(Required actions):
1) In the baking thread, list every distinct sentence that ends with a question mark, counting a repeated sentence only once.
2) According to the baking thread, what oven time and temperature did the first-time brownie maker use?
3) Summarize the baking thread in three sentences.

** START OF Selected passage **

Hope this isn't touching on the Twilight zone, but I'm making breakfast muffins, consisting of oats, chia seeds, flaxseed, aqaufaba, maple syrup, yoghurt, acai berries, blueberries and coconut :D

Oh, and a grated carrot.
 
Brownie makers, some help please. I made some for the first time ever yesterday and they went wrong - the outside of the brownies cooked but as it got towards the middle of the tin it looked like I had inadvertently perfected a fondant. How long do you leave yours in the oven - I followed the instructions and gave it 20 mins at 180 but perhaps wasn't enough? Do you have any good recipes? I thought brownies were easy and feel like a complete fucking idiot at the moment.
 
Did you use cocoa or melted chocolate?
You'll get a spongier brownie with cocoa and a moist, fudgey consistency with melted chocolate.
Might be worth checking your baking tin to make sure it's the right size for the length of time suggested.
I use a Waitrose recipe and it hasn't let me down yet.
 
Did you use cocoa or melted chocolate?
You'll get a spongier brownie with cocoa and a moist, fudgey consistency with melted chocolate.
Might be worth checking your baking tin to make sure it's the right size for the length of time suggested.
I use a Waitrose recipe and it hasn't let me down yet.

I used 2 bars of melted chocolate and cocoa powder as the recipe called for both.

Maybe I just didn't cook it long enough, it literally ran like liquid.

** END OF Selected passage **
** START OF Excerpted data **

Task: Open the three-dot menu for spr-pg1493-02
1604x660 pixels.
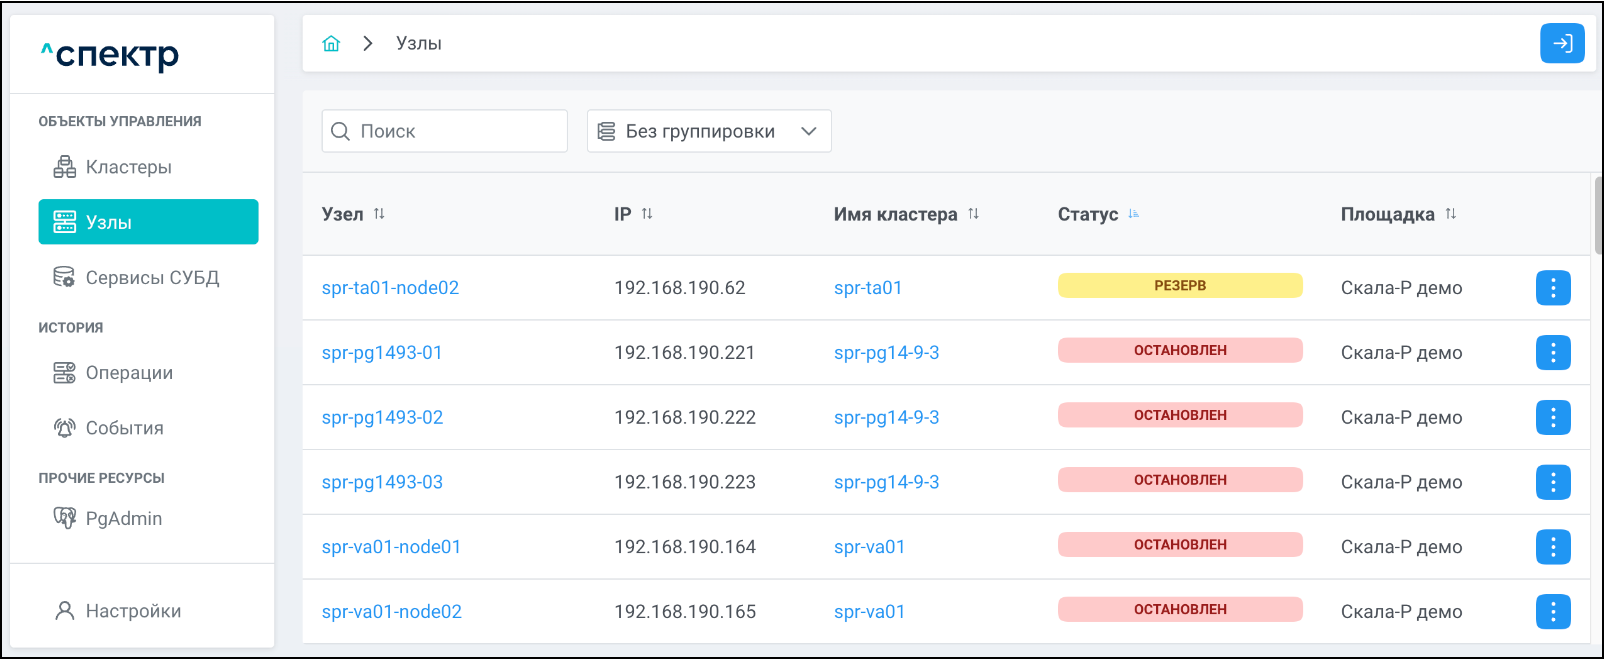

** END OF Excerpted data **
** START OF Excerpted data **

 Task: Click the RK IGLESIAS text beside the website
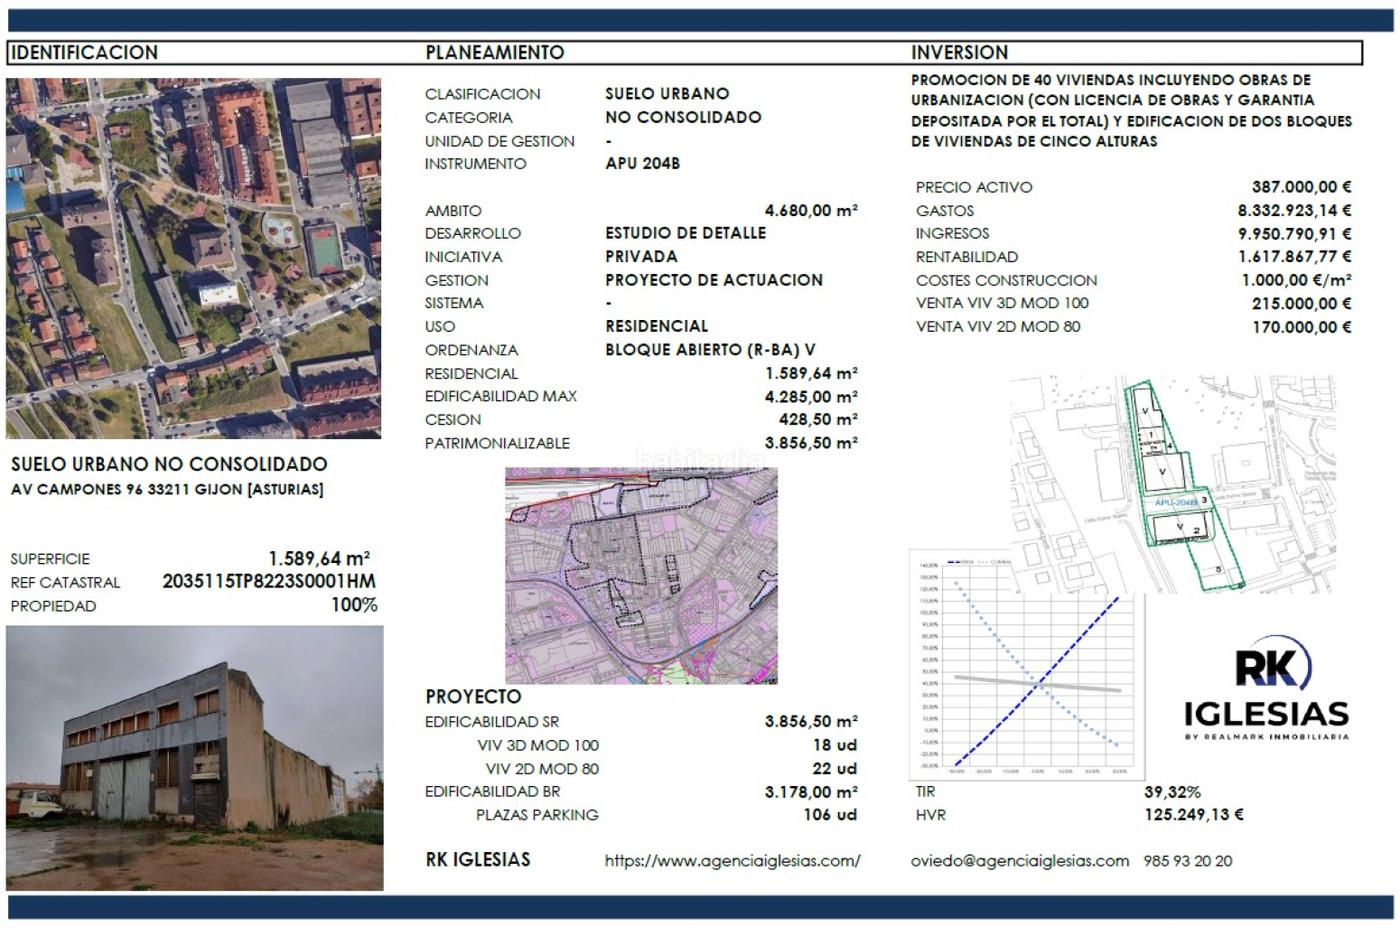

** END OF Excerpted data **

(Worked answers):
1)
- How long do you leave yours in the oven - I followed the instructions and gave it 20 mins at 180 but perhaps wasn't enough?
- Do you have any good recipes?
- Did you use cocoa or melted chocolate?

2) 20 minutes at 180.

3) One poster is making breakfast muffins with oats, chia seeds, flaxseed, maple syrup, yoghurt, berries, coconut and a grated carrot. Another poster's first brownies cooked on the outside but stayed runny toward the middle after 20 minutes at 180. A reply explains that cocoa gives a spongier brownie and melted chocolate a fudgier one, suggests checking the tin size, and recommends a Waitrose recipe; the baker says the recipe used both and suspects the brownies were not cooked long enough.